The benchmark to aim for
A well-built WordPress site on decent hosting, with no unnecessary plugins, should score 90 or above on Google PageSpeed Insights on both mobile and desktop. Scores of 95-100 are achievable and are what we target on every site we build. If your site scores below 70, there is meaningful work to be done. Below 50 on mobile is a significant problem that is directly affecting your Google rankings.
Run your site through Google PageSpeed Insights right now if you have not done it recently. The results will tell you more about your site’s health than almost any other single metric.
If your scores are lower than they should be and you want an expert to look at the specific causes, we offer a free website audit that covers performance in detail. Or if you are ready to talk about a proper rebuild, get in touch for a free quote.
Frequently asked questions
Will a caching plugin fix my slow WordPress site?
A caching plugin can improve performance — sometimes significantly — but it cannot remove the underlying causes of slowness. It masks them. If your site is slow because of page builder overhead or too many plugins, caching will improve your score but you will still not reach the performance levels that a properly built site achieves.

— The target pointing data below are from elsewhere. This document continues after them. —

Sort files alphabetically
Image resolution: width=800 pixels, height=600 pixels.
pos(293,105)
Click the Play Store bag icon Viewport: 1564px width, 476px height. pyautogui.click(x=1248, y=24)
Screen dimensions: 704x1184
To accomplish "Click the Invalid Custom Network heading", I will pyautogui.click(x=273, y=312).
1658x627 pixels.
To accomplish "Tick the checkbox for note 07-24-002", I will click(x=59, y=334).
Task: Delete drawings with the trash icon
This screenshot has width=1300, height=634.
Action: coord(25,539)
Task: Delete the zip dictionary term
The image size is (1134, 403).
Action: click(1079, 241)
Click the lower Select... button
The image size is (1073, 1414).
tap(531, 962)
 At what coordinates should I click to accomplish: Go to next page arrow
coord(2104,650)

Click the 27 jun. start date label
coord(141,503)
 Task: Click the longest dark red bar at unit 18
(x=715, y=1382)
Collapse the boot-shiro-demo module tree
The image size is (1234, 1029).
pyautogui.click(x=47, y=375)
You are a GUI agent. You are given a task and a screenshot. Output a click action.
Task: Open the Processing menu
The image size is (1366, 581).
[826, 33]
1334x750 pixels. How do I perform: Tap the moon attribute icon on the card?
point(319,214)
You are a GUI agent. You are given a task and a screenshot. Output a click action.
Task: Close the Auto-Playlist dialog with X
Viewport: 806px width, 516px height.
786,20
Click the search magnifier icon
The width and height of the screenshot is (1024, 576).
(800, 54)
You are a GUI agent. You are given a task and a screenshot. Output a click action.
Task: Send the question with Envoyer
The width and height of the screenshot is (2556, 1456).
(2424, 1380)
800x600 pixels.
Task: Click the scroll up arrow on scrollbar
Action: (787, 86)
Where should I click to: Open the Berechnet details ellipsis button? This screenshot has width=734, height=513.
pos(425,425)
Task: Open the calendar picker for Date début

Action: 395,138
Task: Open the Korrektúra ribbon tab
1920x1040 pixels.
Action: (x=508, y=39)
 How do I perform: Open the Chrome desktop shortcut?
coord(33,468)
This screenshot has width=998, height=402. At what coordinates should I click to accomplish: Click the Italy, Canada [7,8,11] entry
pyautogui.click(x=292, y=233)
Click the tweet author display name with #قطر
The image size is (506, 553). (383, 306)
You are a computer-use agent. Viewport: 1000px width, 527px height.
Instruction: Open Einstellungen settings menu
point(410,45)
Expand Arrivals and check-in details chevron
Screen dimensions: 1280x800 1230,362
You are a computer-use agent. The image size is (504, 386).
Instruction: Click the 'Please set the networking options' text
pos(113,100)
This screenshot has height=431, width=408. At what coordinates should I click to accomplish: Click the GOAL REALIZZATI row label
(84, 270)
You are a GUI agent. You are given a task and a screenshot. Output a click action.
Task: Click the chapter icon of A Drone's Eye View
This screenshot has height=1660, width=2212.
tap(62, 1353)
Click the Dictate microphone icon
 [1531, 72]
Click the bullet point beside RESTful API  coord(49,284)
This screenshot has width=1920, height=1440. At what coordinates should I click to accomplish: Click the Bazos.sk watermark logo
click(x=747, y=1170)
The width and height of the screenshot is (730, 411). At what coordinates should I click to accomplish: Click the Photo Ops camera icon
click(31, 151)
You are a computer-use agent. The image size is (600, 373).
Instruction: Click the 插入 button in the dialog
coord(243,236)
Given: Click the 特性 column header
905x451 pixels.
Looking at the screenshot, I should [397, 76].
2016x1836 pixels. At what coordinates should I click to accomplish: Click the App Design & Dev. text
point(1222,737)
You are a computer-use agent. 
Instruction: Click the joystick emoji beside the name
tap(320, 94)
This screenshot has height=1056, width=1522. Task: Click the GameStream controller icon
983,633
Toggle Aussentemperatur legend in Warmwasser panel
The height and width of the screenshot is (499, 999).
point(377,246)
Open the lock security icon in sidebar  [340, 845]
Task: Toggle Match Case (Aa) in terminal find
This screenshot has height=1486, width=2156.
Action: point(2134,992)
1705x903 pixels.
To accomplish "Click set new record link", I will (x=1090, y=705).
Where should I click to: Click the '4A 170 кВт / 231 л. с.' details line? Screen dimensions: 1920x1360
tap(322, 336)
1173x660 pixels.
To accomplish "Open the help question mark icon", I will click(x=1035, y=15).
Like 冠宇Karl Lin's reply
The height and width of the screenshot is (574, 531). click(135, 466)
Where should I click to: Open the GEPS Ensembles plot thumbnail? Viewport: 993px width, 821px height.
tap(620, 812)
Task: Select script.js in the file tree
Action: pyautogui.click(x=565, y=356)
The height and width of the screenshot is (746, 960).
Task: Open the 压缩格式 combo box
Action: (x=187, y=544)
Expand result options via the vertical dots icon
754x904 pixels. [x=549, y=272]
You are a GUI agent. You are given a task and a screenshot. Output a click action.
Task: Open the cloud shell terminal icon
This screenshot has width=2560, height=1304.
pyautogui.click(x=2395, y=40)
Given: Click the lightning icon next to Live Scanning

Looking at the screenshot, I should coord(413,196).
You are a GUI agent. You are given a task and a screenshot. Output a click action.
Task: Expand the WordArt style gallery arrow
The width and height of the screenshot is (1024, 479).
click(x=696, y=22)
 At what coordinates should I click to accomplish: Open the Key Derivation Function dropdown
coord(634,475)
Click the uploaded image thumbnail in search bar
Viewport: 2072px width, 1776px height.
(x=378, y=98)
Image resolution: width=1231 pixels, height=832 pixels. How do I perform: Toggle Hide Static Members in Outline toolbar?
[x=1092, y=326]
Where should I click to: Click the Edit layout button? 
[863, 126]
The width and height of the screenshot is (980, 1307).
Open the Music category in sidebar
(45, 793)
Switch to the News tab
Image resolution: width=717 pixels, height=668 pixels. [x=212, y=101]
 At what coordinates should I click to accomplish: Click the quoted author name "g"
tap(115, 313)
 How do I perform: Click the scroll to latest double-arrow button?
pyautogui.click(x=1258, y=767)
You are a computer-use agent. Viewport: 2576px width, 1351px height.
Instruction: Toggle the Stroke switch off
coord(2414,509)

How many plugins should a WordPress site have?
There is no magic number but as a rule of thumb, if you have more than ten active plugins, each one deserves scrutiny. The question is not how many you have but how much overhead each one adds relative to the value it provides.
Does hosting really matter that much?
Yes — particularly Time to First Byte. A site on slow shared hosting can achieve reasonable PageSpeed scores through aggressive caching but the inconsistency will show up in real-world experience. LiteSpeed hosting with LSCache configured correctly is currently the best combination for WordPress performance.
Is WordPress inherently slow?
No. WordPress itself is a well-optimised PHP application. The performance problems almost always come from what is built on top of it — the theme, the plugins, the hosting configuration. A lean WordPress installation with a clean custom theme and minimal plugins is genuinely fast.